▸ TASK INSTRUCTIONS: Please reproduce the following data word for word, leaving the pictures out of your answer.

▸ DATASET RECORDS:
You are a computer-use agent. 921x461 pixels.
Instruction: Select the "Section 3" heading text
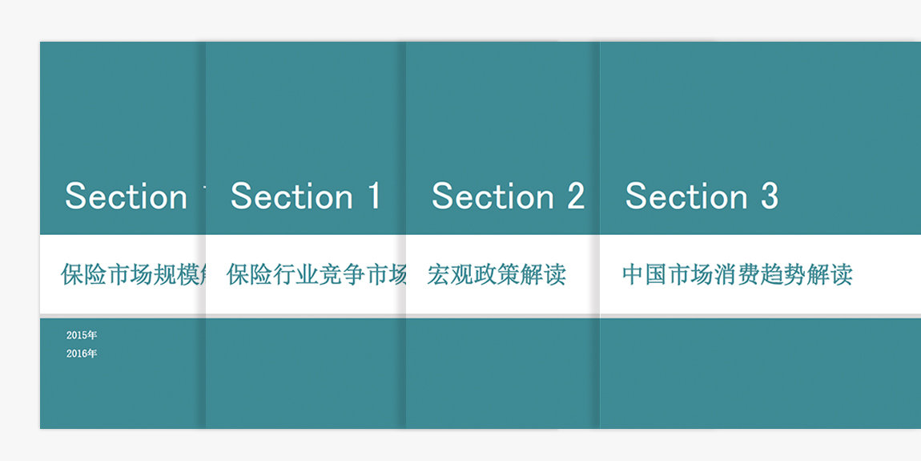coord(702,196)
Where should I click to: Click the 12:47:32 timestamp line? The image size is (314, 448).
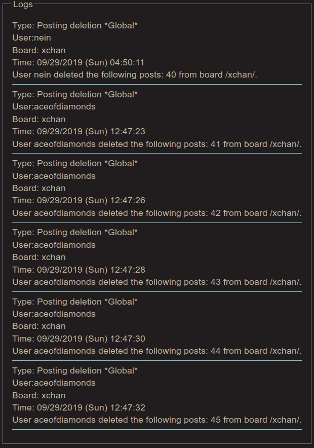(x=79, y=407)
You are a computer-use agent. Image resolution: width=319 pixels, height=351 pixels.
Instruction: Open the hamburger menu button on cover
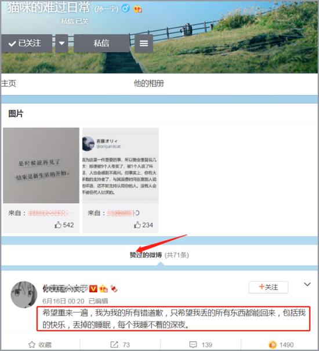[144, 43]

▸ SOLUTION FOR THIS PROBLEM:
You are a computer-use agent. 921x461 pixels.
Instruction: Select the "Section 3" heading text
coord(702,196)
Where should I click to: Click the 12:47:32 timestamp line? The image size is (314, 448).
(x=79, y=407)
You are a computer-use agent. Image resolution: width=319 pixels, height=351 pixels.
Instruction: Open the hamburger menu button on cover
[144, 43]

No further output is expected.